(Stored data)
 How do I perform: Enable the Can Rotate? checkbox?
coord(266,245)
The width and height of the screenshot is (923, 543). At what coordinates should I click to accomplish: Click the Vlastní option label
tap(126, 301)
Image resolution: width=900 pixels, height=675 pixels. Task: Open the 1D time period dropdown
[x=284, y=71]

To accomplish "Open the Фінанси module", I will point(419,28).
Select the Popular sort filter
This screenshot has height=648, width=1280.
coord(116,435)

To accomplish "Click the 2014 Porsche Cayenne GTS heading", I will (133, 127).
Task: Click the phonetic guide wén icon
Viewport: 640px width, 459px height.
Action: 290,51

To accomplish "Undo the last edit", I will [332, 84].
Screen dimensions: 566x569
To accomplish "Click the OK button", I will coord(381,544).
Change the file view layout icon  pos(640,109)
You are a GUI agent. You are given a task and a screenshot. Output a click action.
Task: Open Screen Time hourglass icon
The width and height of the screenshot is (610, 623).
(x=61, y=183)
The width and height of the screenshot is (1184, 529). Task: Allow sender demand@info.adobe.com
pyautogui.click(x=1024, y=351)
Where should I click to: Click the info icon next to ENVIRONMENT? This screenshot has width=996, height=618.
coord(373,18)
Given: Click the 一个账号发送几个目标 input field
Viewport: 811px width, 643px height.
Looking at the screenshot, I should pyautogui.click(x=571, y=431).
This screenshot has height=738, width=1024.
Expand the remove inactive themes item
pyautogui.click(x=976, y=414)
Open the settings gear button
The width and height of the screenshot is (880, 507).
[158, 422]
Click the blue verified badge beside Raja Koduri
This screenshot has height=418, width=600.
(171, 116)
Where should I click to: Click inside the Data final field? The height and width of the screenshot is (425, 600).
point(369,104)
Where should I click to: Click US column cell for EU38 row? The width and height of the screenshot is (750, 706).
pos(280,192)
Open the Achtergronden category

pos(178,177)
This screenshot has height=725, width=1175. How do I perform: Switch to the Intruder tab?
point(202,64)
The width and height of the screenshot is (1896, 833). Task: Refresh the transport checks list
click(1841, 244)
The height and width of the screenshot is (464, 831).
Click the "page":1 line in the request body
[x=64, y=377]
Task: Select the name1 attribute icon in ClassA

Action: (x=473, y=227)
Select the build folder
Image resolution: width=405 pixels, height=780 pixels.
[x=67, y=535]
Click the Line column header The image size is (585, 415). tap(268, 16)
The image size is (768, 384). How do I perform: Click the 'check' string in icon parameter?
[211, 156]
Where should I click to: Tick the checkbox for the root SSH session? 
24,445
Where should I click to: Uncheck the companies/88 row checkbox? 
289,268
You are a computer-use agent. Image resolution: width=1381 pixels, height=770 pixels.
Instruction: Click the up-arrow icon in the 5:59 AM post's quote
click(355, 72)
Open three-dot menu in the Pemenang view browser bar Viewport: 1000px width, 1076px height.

→ **TASK DESCRIPTION**:
All that should be written out is the stretch of lines above between the one holding "Click the Line" and the one holding "You are a computer-use", inclusive, exactly as given.

→ **EXERCISE RESPONSE**:
Click the Line column header The image size is (585, 415). tap(268, 16)
The image size is (768, 384). How do I perform: Click the 'check' string in icon parameter?
[211, 156]
Where should I click to: Tick the checkbox for the root SSH session? 
24,445
Where should I click to: Uncheck the companies/88 row checkbox? 
289,268
You are a computer-use agent. Image resolution: width=1381 pixels, height=770 pixels.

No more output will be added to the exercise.